** start **

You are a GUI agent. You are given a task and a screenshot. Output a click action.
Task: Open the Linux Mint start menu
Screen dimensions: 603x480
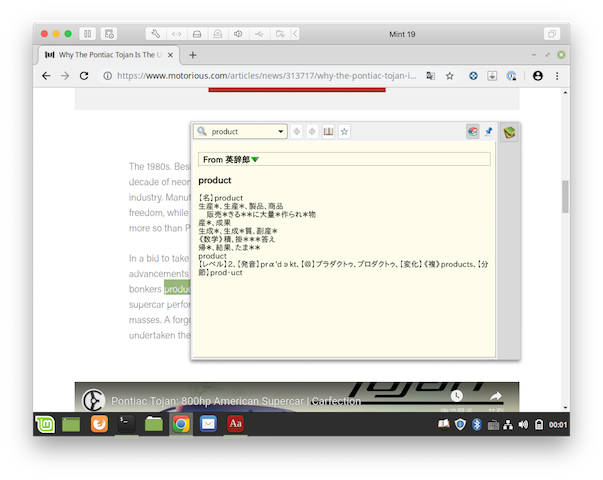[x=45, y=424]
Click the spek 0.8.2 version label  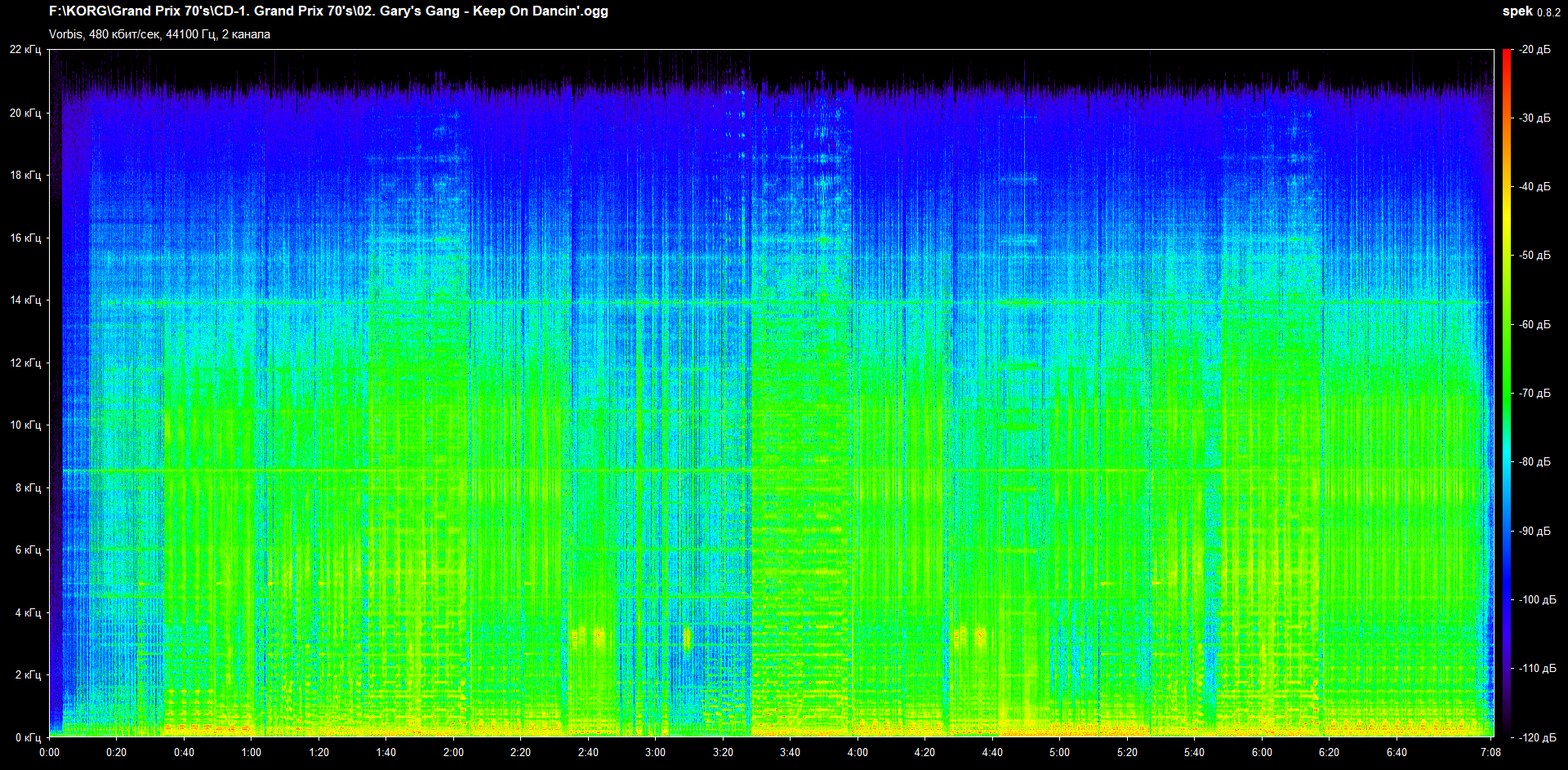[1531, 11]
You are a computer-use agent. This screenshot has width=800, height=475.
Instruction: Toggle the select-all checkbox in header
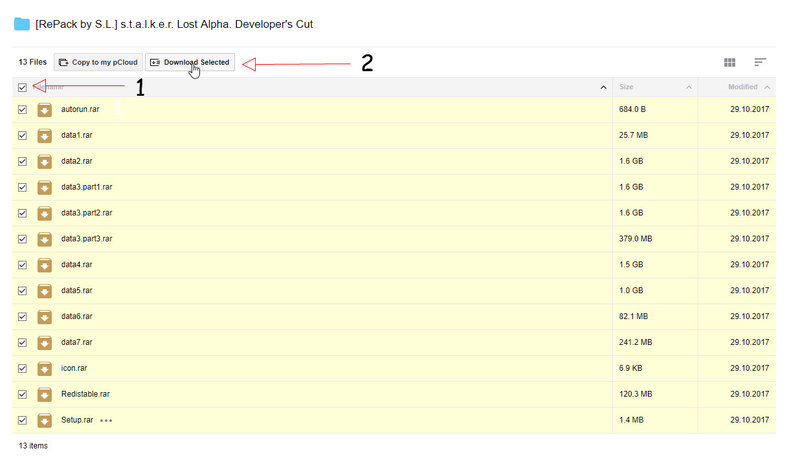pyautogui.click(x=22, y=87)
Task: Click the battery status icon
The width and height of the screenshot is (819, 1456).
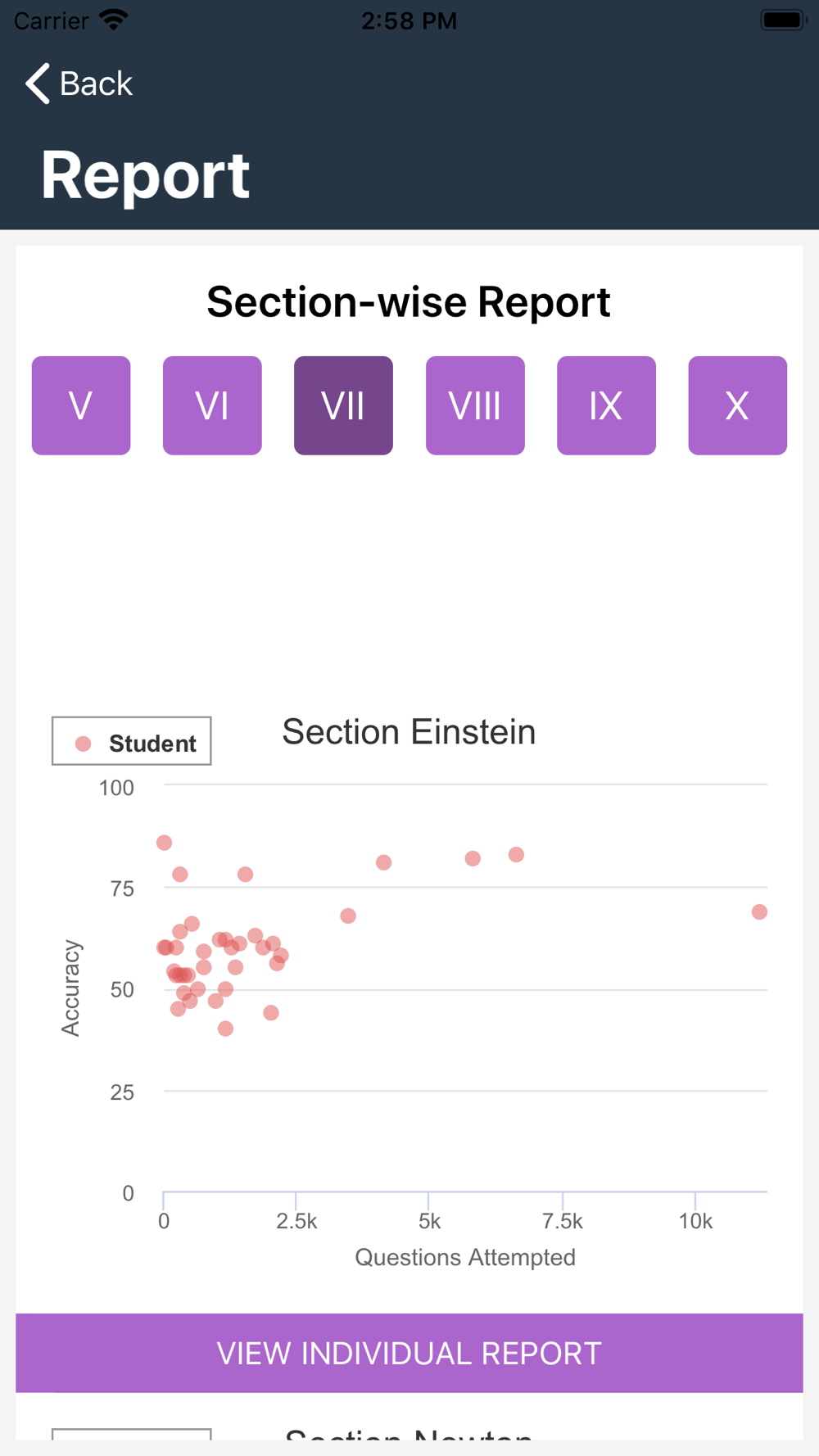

** end **

■ **Task details**: Rewrite the stretch from the line containing "Task: Click the battery status icon" through the end of the records, replacing "battery" with "volume" and leaving everything else unchanged. Omit the pictures from your answer.

■ **Response to the task**:
Task: Click the volume status icon
The width and height of the screenshot is (819, 1456).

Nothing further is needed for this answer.